● Stated goal
Can you revise the entries below so that "The image size is" becomes "The canvas size is" everywhere, with nothing else changed?

● Given data
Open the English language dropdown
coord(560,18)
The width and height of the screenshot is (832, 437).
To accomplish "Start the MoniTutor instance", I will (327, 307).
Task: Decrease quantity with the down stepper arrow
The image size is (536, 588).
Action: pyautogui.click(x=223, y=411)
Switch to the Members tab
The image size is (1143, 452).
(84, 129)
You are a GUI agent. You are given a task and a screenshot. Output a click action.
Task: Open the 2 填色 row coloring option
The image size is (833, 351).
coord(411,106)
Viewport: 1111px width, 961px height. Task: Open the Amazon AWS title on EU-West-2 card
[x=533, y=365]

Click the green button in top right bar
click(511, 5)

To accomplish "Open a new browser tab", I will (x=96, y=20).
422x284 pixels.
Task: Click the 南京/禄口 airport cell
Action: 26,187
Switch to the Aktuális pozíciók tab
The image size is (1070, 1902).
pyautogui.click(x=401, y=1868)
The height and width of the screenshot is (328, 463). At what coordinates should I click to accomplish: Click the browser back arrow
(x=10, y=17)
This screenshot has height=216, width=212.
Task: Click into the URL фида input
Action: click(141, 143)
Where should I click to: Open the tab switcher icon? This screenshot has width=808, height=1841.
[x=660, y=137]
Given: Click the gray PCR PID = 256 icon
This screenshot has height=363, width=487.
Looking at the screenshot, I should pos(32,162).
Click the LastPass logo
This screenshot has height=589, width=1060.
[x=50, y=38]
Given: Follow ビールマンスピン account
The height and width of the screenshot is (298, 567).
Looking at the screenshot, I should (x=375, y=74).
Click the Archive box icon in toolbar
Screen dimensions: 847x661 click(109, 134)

● Answer to this exercise
Open the English language dropdown
coord(560,18)
The width and height of the screenshot is (832, 437).
To accomplish "Start the MoniTutor instance", I will (327, 307).
Task: Decrease quantity with the down stepper arrow
The canvas size is (536, 588).
Action: pyautogui.click(x=223, y=411)
Switch to the Members tab
The canvas size is (1143, 452).
(84, 129)
You are a GUI agent. You are given a task and a screenshot. Output a click action.
Task: Open the 2 填色 row coloring option
The canvas size is (833, 351).
coord(411,106)
Viewport: 1111px width, 961px height. Task: Open the Amazon AWS title on EU-West-2 card
[x=533, y=365]

Click the green button in top right bar
click(511, 5)

To accomplish "Open a new browser tab", I will (x=96, y=20).
422x284 pixels.
Task: Click the 南京/禄口 airport cell
Action: 26,187
Switch to the Aktuális pozíciók tab
The canvas size is (1070, 1902).
pyautogui.click(x=401, y=1868)
The height and width of the screenshot is (328, 463). At what coordinates should I click to accomplish: Click the browser back arrow
(x=10, y=17)
This screenshot has height=216, width=212.
Task: Click into the URL фида input
Action: click(141, 143)
Where should I click to: Open the tab switcher icon? This screenshot has width=808, height=1841.
[x=660, y=137]
Given: Click the gray PCR PID = 256 icon
This screenshot has height=363, width=487.
Looking at the screenshot, I should pos(32,162).
Click the LastPass logo
This screenshot has height=589, width=1060.
[x=50, y=38]
Given: Follow ビールマンスピン account
The height and width of the screenshot is (298, 567).
Looking at the screenshot, I should (x=375, y=74).
Click the Archive box icon in toolbar
Screen dimensions: 847x661 click(109, 134)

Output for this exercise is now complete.